COPD has been described as an invisible disease, but around 3 million people in the UK are affected, and it is responsible for 5% of all deaths in England and Wales. With an increasingly ageing population, care of the patient with COPD will become more complex and costly as patients present with more comorbid conditions and case numbers continue to rise. Indeed, the HQIP report noted a 13% increase in medical emergency admissions for COPD since the 2008 audit so, if not addressed, the current shortfalls in delivery of care in the acute setting will potentially be magnified. Of note, the report authors stressed the importance of addressing the gaps in care identified, rather than seeing the audit as a number-crunching exercise, and made a number of recommendations. These recommendations included increasing the availability of 7 days a week specialist, out of hours, and outreach care, enabling spirometric data to be shared and universally accessed by primary and secondary care services, continuing the improvements seen in delivery of palliative care and NIV, and having a fully funded and resourced smoking cessation service. These recommendations mirror some of those made by a report from the All Party Parliamentary Group (APPG) on Respiratory Health earlier this year that aimed to reduce the unacceptably high mortality rate from chronic respiratory diseases and decrease the UK£4·7 billion spent by the NHS every year to treat these patients. The APPG flagged the lack of measurable goals or incentives for stakeholders to meet NICE guidance as a key barrier to making any inroads to improving patient outcome and reducing costs. Such reports are helpful to benchmark progress and promote a sea-change in the way care is approached. The HQIP authors suggest that development plans should now be put in place by individual units to enable quality and multidisciplinary care to be delivered consistently throughout the UK.
Improvement of care delivery should drive down NHS costs, but these efforts should not overshadow the ultimate goal, which is to prevent patients from developing COPD. The disease continues to lurk in the shadows, and in view of the prevalence and mortality associated with COPD, there's a surprising lack of awareness amongst the general population of symptoms and the association with smoking.

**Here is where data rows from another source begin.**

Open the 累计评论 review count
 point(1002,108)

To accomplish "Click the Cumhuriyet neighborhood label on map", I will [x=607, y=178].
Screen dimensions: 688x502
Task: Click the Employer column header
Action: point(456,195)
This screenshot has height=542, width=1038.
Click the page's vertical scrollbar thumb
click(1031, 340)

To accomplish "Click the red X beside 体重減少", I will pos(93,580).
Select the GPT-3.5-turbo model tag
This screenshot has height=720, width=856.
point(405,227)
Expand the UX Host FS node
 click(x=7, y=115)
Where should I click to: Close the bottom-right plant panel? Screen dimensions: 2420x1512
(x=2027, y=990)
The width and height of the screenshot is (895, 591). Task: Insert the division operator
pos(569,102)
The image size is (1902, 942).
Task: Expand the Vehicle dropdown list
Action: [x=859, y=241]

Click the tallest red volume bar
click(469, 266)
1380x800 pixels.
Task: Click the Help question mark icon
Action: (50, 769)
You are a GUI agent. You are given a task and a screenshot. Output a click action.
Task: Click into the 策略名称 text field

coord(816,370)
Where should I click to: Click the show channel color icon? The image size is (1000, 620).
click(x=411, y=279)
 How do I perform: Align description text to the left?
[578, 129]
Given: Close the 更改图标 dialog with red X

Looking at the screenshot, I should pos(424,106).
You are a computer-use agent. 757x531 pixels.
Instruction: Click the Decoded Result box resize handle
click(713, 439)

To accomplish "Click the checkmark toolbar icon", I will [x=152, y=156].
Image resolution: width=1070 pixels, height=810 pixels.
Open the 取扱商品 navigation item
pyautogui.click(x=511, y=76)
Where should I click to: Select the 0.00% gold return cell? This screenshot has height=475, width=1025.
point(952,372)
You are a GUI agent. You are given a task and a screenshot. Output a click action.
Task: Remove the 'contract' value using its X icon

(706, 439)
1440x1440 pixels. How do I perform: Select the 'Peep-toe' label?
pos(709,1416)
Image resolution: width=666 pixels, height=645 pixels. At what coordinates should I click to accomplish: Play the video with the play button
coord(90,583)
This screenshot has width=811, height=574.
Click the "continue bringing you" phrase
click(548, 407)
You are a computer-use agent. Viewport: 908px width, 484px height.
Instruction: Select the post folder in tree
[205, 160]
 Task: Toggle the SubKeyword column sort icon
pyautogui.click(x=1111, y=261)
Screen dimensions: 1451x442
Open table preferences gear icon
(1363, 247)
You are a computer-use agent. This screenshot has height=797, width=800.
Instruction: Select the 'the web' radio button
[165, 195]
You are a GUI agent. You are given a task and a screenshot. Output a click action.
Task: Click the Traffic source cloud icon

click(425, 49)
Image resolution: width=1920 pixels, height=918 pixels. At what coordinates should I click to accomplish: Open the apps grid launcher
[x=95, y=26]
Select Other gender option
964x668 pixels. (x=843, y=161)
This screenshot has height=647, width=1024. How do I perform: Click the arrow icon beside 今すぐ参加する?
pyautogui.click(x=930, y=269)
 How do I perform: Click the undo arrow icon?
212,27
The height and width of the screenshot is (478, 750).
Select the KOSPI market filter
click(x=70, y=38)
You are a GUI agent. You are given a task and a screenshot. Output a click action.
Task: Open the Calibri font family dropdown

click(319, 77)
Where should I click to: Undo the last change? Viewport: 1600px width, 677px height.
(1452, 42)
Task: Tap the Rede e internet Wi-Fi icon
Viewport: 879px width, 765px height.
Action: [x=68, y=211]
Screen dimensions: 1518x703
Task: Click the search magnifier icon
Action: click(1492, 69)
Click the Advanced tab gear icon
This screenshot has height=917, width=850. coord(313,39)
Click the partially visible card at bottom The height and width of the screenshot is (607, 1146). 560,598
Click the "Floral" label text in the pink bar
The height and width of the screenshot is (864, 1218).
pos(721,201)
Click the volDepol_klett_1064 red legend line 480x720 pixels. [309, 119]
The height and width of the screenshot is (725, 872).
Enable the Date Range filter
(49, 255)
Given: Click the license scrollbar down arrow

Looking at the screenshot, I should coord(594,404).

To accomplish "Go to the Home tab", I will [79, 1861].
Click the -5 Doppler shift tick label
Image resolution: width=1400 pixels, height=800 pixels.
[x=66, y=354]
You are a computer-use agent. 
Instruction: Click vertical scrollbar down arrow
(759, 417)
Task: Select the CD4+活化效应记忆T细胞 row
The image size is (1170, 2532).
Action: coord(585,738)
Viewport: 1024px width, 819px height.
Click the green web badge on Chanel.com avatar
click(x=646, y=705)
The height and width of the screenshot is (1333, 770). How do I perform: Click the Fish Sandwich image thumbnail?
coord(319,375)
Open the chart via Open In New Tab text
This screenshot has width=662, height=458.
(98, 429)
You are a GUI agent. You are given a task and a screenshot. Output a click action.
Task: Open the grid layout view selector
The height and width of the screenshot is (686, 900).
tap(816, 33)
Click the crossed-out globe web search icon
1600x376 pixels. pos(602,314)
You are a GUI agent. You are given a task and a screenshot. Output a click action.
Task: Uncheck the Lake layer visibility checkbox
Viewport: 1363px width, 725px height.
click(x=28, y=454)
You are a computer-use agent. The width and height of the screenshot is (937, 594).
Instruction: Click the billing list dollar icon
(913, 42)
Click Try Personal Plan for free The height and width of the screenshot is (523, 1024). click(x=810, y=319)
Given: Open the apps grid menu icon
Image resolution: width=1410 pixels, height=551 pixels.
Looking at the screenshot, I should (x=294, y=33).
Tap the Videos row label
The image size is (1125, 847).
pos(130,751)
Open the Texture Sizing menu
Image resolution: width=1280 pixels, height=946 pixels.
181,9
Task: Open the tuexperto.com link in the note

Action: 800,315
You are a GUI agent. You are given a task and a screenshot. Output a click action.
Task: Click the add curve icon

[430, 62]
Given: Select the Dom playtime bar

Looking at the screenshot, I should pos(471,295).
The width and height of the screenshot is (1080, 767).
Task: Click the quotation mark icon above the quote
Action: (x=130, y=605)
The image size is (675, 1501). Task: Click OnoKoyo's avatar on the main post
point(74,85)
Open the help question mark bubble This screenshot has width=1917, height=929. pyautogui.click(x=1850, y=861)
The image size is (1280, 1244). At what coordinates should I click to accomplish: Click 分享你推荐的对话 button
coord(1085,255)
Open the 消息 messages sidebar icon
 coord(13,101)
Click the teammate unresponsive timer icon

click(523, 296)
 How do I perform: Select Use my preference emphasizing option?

As a result, many patients are diagnosed late in their disease course and The Lancet Respiratory Medicine highlighted earlier this year that missed opportunities for diagnosis also exist in primary care practices. Furthermore, new drug development is scarce, with small tweaks of already approved drugs being commonplace, rather than any investment into new drug classes and targets. However, the COPD community has collectively raised its voice in recent years to promote more research and awareness of the disease, and reports such as those described above will help move the disease into the spotlight.
Naturally, realism is needed to balance the priorities of any health-care system, which is a difficult task within current budget constraints. However, given the likely long-term cost benefits, the hope would be that at least some of the recommendations of this latest report will have been met in the next audit so that the NHS can clearly be seen to care about delivery of quality COPD services.